I am authorized to state that CHIEF JUSTICE NATHAN HEFFERNAN joins in this dissent.

TDD conversations were not protected by Wisconsin's wiretapping statute at the time Rewolinski used the Pierce County Sheriff Department's TDD in 1987. Since that time, the statutes have been expanded in scope to include "electronic communication" which is defined as "any transfer of. . . writing . . . wholly or partially transmitted by a wire . . .." Section 968.27(4), Stats., 1987-88. The interception of electronic communication, including TDD communications, is subject to the same restrictions as wire or oral communications. See sec. 968.28-968.31, 1987-88.

The parties dispute whether Rewolinski's conversation would have been protected by the present wiretapping statutes in light of sec. 968.27(7) (a)2., Stats., which excludes electronic or oral communication "[b]eing used by a . . . law enforcement officer in the ordinary course of his or her duties."

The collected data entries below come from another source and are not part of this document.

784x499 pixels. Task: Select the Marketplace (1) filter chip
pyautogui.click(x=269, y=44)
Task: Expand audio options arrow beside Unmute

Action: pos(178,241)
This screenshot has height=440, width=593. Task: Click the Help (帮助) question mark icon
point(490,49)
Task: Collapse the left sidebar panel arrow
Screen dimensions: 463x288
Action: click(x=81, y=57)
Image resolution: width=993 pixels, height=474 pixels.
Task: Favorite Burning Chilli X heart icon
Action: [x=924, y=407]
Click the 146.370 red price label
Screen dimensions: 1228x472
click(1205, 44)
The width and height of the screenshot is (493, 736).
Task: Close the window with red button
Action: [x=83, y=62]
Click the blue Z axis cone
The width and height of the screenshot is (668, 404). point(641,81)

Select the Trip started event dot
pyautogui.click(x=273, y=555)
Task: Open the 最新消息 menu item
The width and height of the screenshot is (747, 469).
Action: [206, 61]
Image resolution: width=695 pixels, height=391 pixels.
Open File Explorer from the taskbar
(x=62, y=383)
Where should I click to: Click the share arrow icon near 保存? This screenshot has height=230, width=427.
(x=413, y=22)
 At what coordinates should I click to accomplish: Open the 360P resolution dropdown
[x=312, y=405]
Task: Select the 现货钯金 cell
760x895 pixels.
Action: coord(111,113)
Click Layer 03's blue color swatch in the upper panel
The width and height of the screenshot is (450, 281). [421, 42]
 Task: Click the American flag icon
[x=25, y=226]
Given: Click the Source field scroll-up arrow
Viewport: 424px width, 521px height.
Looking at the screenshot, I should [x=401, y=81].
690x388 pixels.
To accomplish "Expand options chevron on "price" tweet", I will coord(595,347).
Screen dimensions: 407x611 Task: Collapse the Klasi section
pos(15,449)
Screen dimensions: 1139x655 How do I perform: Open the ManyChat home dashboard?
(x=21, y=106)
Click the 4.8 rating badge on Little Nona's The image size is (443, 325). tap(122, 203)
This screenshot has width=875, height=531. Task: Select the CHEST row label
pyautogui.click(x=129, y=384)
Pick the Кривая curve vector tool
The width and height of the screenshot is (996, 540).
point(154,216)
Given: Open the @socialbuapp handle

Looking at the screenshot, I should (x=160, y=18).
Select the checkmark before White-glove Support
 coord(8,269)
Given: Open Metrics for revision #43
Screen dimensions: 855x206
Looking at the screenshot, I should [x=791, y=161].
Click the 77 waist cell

Cf. A Model Code of Pre-Arraignment Procedure, sec. 210.3(2) (1975), which holds the public's interest in conversational privacy in such high regard that it provides for a general prohibition against seizure of recordings made for personal communication:

With the exception of handwriting samples, and other writings or recordings of evidentiary value for reasons other than their testimonial content, things subject to seizure . . . shall not include personal diaries, letters, or other writings or recordings, made solely for private use or communication to an individual occupying a family, *43personal or other confidential relation, other than a relation in criminal enterprise, unless such things have served or are serving a substantial purpose in furtherance of a criminal enterprise.

The following is from public defender John Leonard's cross-examination of Deputy Roed:

Q: Okay. When did you first read the tapes?
A: I started reading them later on that evening but I didn't have a chance to finish with my other duties. I just threw it aside.

It is not clear whether "later in the evening" meant after Catherine Teeters's death had been reported or during the time between approximately 5:20 P.M. and 8:15 P.M. between Rewolinski's contacts with the sheriffs department. In any case, however, the tapes were not fully inspected prior to the homicide investigation.

I believe the record is inadequate to determine whether the sheriff's department had lawful possession of the printout. *45Although I think it is unquestionable that the forcible taking of the printout from Rewolinski's clenched fist constituted a seizure because there was a meaningful interference with Rewolinski's possessory interest in the printout, see United States v. Jacobsen, 466 U.S. 109, 113 (1984); State v. Friday, 147 Wis. 2d 359, 374, 434 N.W.2d 85 (1989), I would remand on this issue to give the state the opportunity to show that this seizure was reasonable.

"We note this summary [of the Fillyaw factors] as it may be useful to courts in determining the standing of defendants in other cases . . .." Fillyaw, 104 Wis. 2d at 711-12 n.6 (emphasis added).

See United States v. Taborda, 635 F.2d 131, 139 (2d Cir. 1980), in which the court concluded that naked eye observations of the defendant's apartment from 190 feet away were admissible, but held that to the extent agents used a telescope to identify objects or activities that could not be identified without the telescope, those observations were improper. The court remanded the case to the district court to determine which observations were made with the naked eye.